Antes mesmo de conhecer o resultado da votação de amanhã na Câmara de Deputados de Brasília sobre o «impeachment» da presidente Dilma Rousseff e o seu eventual envio para o Senado, cujo voto será em princípio final, há uma coisa que já sabemos. Aquilo que está em causa no Brasil é uma acesa luta pelo poder que não ficou decidida nas eleições presidenciais de há ano e meio e que não terminará com o «sim» ou «não» à destituição da actual presidente. A luta continuará aberta por bastante tempo até ser encontrada, quiçá, uma solução de conjunto para os problemas político-partidários e socioeconómicos que neste momento atravessam o Brasil de cima a baixo. A fórmula actual está esgotada!
O PT conquistou a presidência com a vitória de Lula, depois de sucessivas tentativas, em Novembro de 2002. Na altura, saudei essa a vitória eleitoral do maior partido de esquerda do mundo democrático esperando que Lula e o PT fossem capazes de racionalizar e modernizar a vida política do Brasil. Ora, o sistema político-partidário brasileiro provou ser mais forte e cedo o PT, cuja votação como partido nunca ultrapassou os 20% e a esquerda no seu conjunto uns 25%, teve de partilhar o poder através de uma fórmula a que foi dada o nome de «presidência de coalizão», a qual consistiu num esquema cada vez mais degradado de partilha do poder com todos os agrupamentos partidários e todos os grupos de interesses, da esquerda à direita, dos «Sem Terra» aos grandes proprietários agrícolas e dos sindicatos às indústrias exportadoras.
_ _ _ _ _ _ _
O que fazer:
1/ Enumere todos os grupos que o documento de origem nomeia nos pares «de… a…» ao descrever com quem o poder foi partilhado na «presidência de coalizão».
2/ Responda com base no documento de origem:
(a) Em que mês e ano o PT conquistou a presidência com a vitória de Lula?
(b) Há quanto tempo tinham sido as eleições presidenciais, segundo o texto?
(c) Que percentagem a votação do PT como partido nunca ultrapassou?

Dados listados:
_ _ _ _ _ _ _
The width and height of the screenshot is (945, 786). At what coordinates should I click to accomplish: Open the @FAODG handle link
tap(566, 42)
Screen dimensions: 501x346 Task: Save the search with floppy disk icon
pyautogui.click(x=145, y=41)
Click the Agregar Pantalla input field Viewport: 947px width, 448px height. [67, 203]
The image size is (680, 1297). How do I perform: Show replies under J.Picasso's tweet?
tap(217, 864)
_ _ _ _ _ _ _
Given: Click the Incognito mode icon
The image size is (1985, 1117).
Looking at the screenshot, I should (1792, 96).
_ _ _ _ _ _ _
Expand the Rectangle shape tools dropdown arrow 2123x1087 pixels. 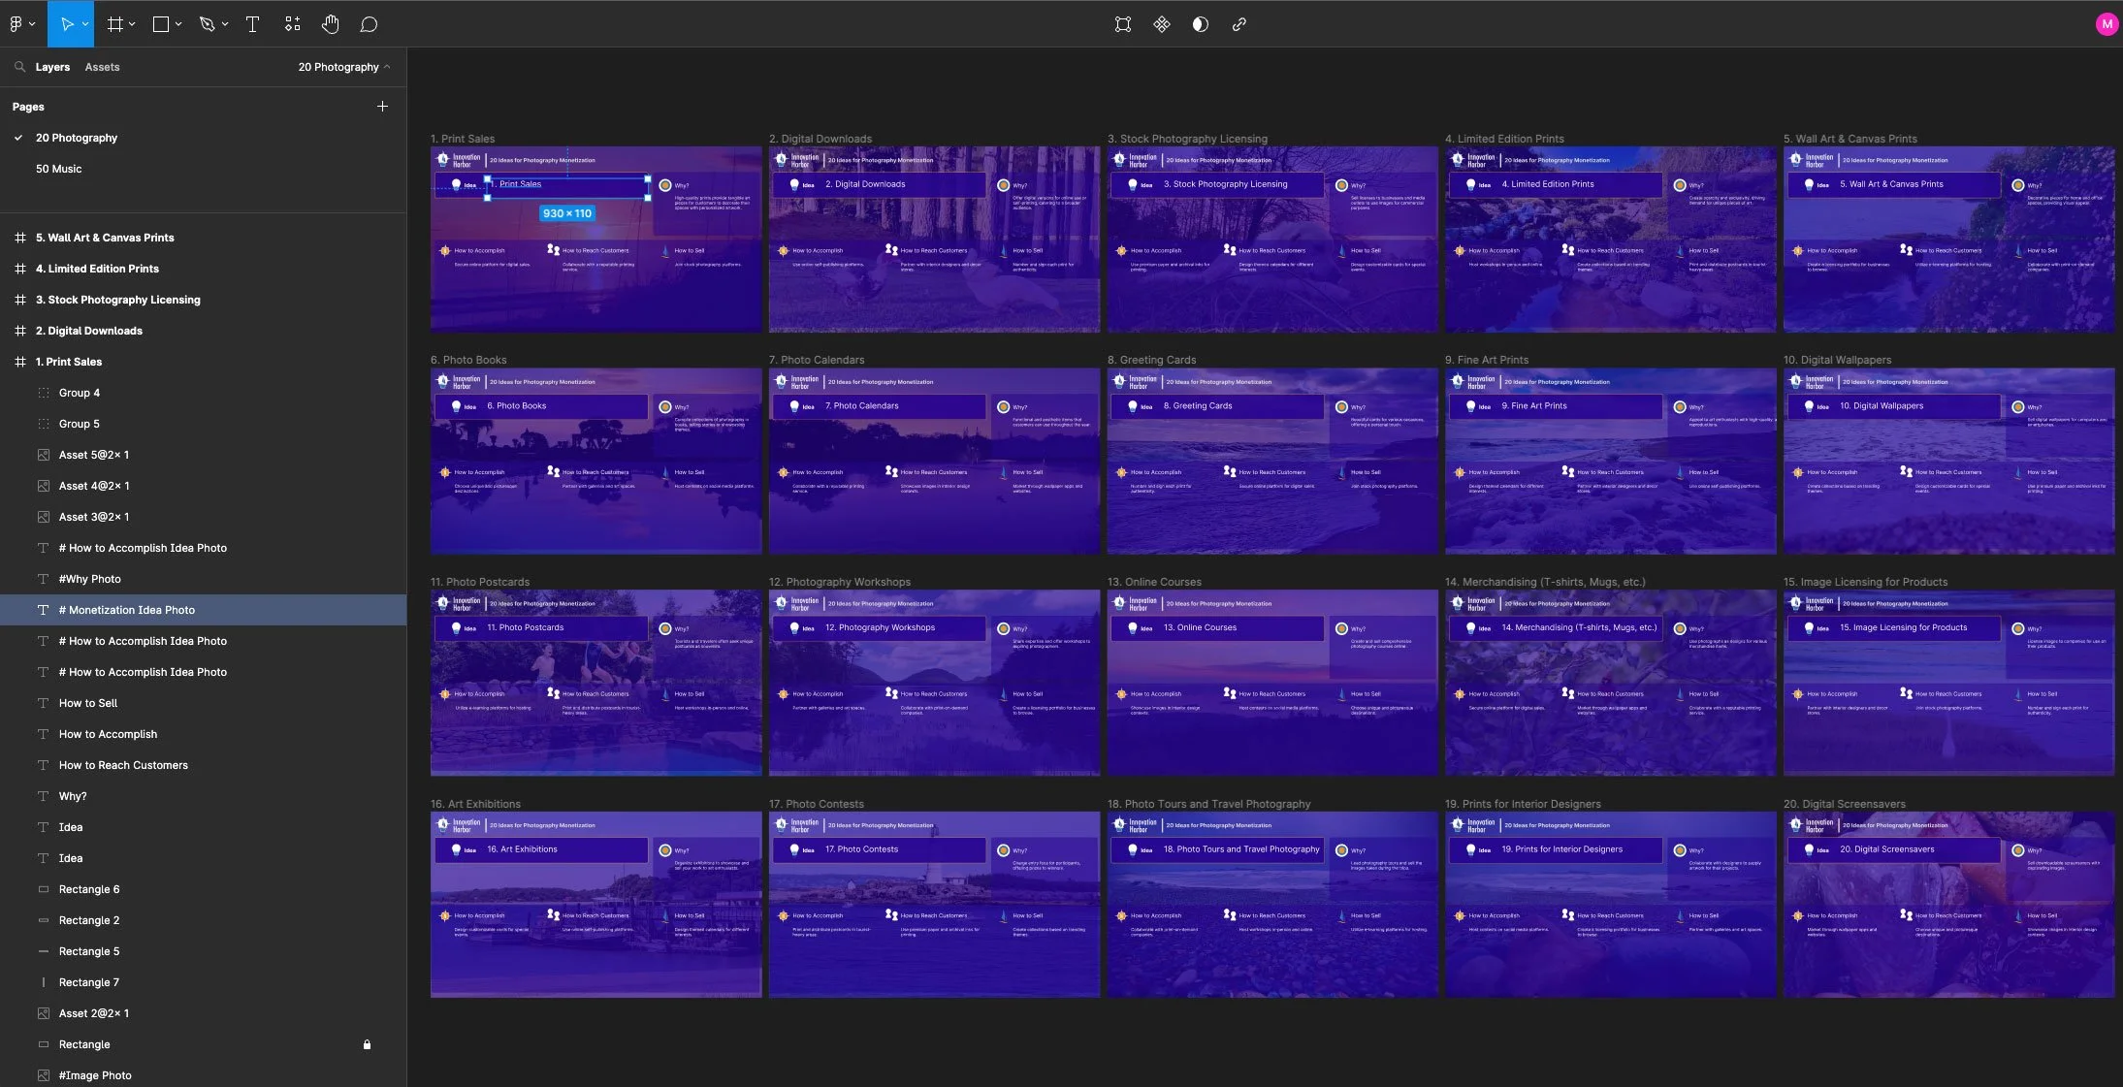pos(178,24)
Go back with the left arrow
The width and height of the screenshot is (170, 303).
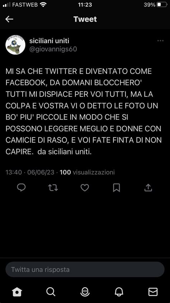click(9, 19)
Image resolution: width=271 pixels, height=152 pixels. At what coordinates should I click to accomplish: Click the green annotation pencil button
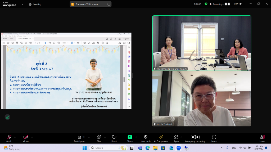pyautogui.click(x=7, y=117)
_ _ _ _ _ _ _
Respostas por tarefa:
1/ A esquerda, a direita, os «Sem Terra», os grandes proprietários agrícolas, os sindicatos e as indústrias exportadoras.

2/
(a) Em novembro de 2002.
(b) Há ano e meio.
(c) Os 20%.